Saturday, July 17, 2010
Hayrli Tiraslar!
Enternet denilen “cyber alemin” Networkunun de icine… sirke sıktilar nihayet! Eskiden fisilti gastesi ile bu isler kulaktan kulaga yurutulurdu, ilk agizdan ciktikdan sonra “fisilti”nin aldigi “yahsiligi” ilk fisildayan bile tahmin edemezdi ve hatta bazen “ulaaa, boyle birseyler bahsediliyor” diye, aslinda kendisinin yaydigi fisiltiya bile “takilirdi”…
Simdi “uzay cagi”, “quantum age”deyiz ya, artik “fisilti”nin degisik versiyonlari bile tek bir anda tek bir kisinin konrtolunde “sisteme” yayilabiliyor. Bunu saglayan da Network!
Bu o kadar yaygin ve kabul edilmis bir yontem ki, en ciddi gorunen website”lerinde bile bu sekil “tiraslarla” mesgul olanlar bulunmakta; eh artik, tiras icin mi o websiteyi kurmuslar, ciddi olarak anlattiklarini kimse iplemez diye bi de “boole” mi anlatalim diye “kose” acmislar, siz degerli Hacihusrevli kaarilerime havale ediyorum bunun “cozumlemesini”.

Yapılacak görevler >>
1/ İnternetteki tıraşlar üzerine yazıya göre şu soruları cevaplayın:
(a) Eskiden bu işler kulaktan kulağa neyle yürütülürdü?
(b) Fısıltının değişik versiyonlarının tek anda sisteme yayılmasını ne sağlıyor?
(c) Yazar bu durumun çözümlemesini kime havale ediyor?
2/ İnternetteki tıraşlar üzerine yazının devamını yazın.

Veri özeti >>
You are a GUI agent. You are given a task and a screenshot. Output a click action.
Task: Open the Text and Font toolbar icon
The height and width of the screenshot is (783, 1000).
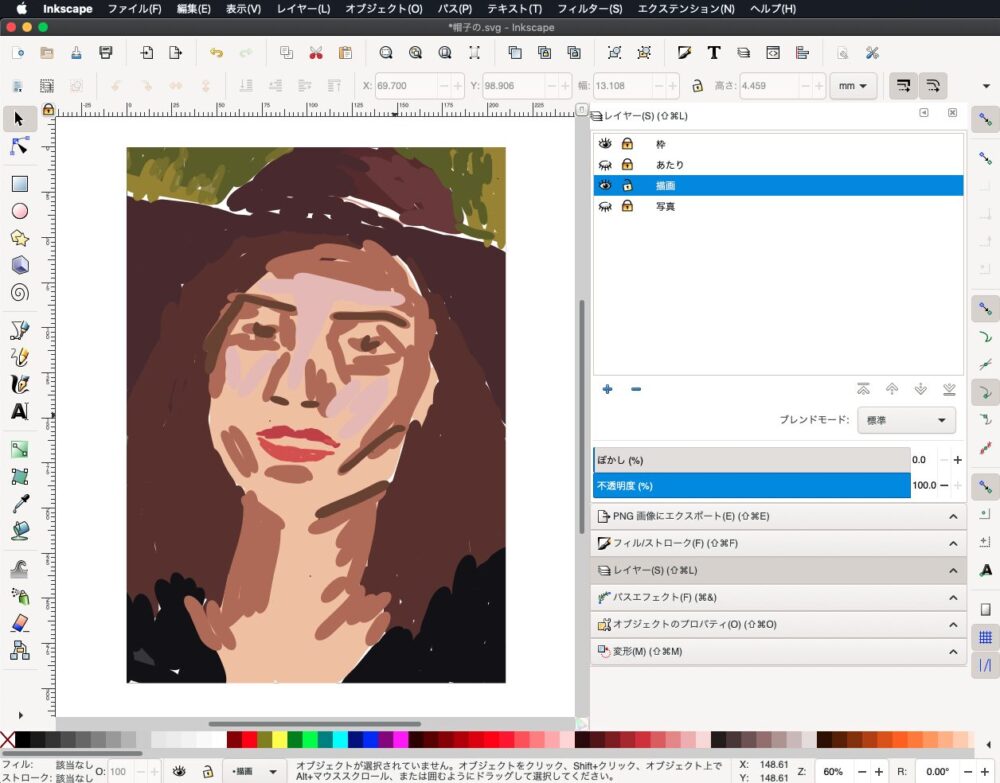tap(714, 53)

Cevaplar aşağıda >>
1/
(a) Fısıltı gazetesiyle.
(b) Network.
(c) Değerli Hacıhüsrevli okurlarına.

2/
Iste bu “network fesadci”larından birisine de gecenlerde rastladik; malum Cetemizin@ Iki Mustesna ve Muhtesem Sorumlusu, blog sayfamızda bulabilirsiniz detay detay, facebook denilen yerde bir “Albay”olasica ile tanismis ve onunla konusmuslardı, hikayesi uzun, ama ikinci “face’LESme”nin, “iki kisi konusurken ucuncuye ne duser?”, buyuk atalarsozune uygun bir sebeble ortaya ciktigi da belli. Neyse.
Ara ara da bu “Albay”olasicanin “koordinasyonu”ndaki siteye de bakariz; bu “faceLESme”den sonra elbette daha bir farkli bakmaya basladik.
“Sahin bakisli guvercin beyinli baykusum” baslikli bir yaziyi da gorunce, “kus serisi”nden oldugumuzdan elbette “ne diye bu?” diye bir bakalim dedik.
Daha dogrusu “asil Baykus’um@”a emrettim, “bak!” dedim, “emrin olur!” dedi, bakti ve “yok yaw, bize diil” dedi. “Iyi” dedim. “Iyi de ne anlatiyor o zaman” dedim, “tiras iste be Usta, n’apsin!” dedi!
“Tiras”da dedikleri sunlar:
“-“Yok efendim, ben darbelere karşıyım da, kem küm, vırt zırt!” Peki, niye darbeci olduğu iddia edilenlere bir tek laf etmiyorsun? Darbeye karşısın ama darbeciye de âşıksın! Bu nasıl bir çelişki? Neden hazırlanan iddianamelerin tümünü birden iftira olarak niteliyorsun? Darbecilerin kendilerinin bile inkâr edemediği eylemlerini sen nasıl inkâr edebiliyorsun? Neden sormuyorsun fosil beyinli o halaskârlara; “PKK’nın desteklediği adamların sizin Encümen-i Daniş’inizde ne işi vardı” diye? Sahi, son yerel seçimlerde PKK’lılara ait internet sitelerine hiç göz attın mı, büyükşehirlerde kime oy vereceklerini/verdiklerini okudun mu?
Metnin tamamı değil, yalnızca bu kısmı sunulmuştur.